Britain should have its first official gospel album chart in the Spring. Juliet Fletcher outlines what it could mean for UK Gospel, and shares how artists can get ready for it.
There was a lot of excitement on the gospel scene at the end of last year, when the GMIA (Gospel Music Industry Alliance) announced that the UK music industry will see the launch of the first Official Christian and Gospel Album Chart – expected in the Spring of 2013.
Views may vary on what a chart may (or indeed may not) bring to UK Gospel. Ken Burton, Director of the London Adventist Chorale, believes that it can encourage healthy competition, and therefore help raise everyone to new artistic standards. That perspective has a certain validity to me. Sometimes creativity works well when people either face a personal challenge, or are inspired to create great works similar to another artist.

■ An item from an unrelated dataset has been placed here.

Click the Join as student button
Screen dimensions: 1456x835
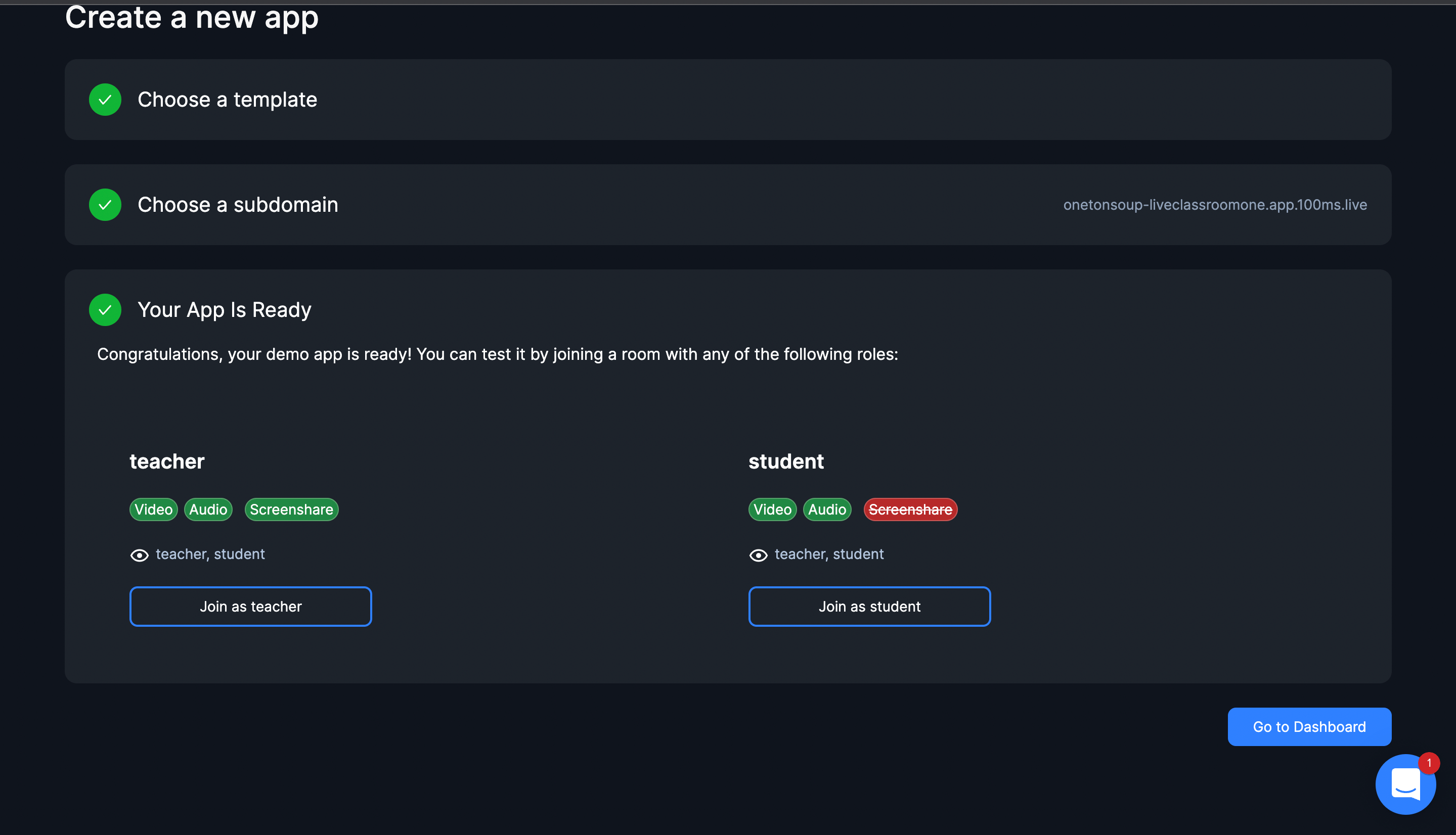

Certainly, over time, charts have proven to be drivers (or cogs) that help the engines of the music industry and the genres they represent to run: music buyers are assisted in knowing what might be the ‘best buy’ among thousands of choices; artists have empirical proof or measurement of the popularity of their work, while music business managers and investors can justify their current and future strategies and plans. Charts help to push new artists with new sounds and styles to the fore.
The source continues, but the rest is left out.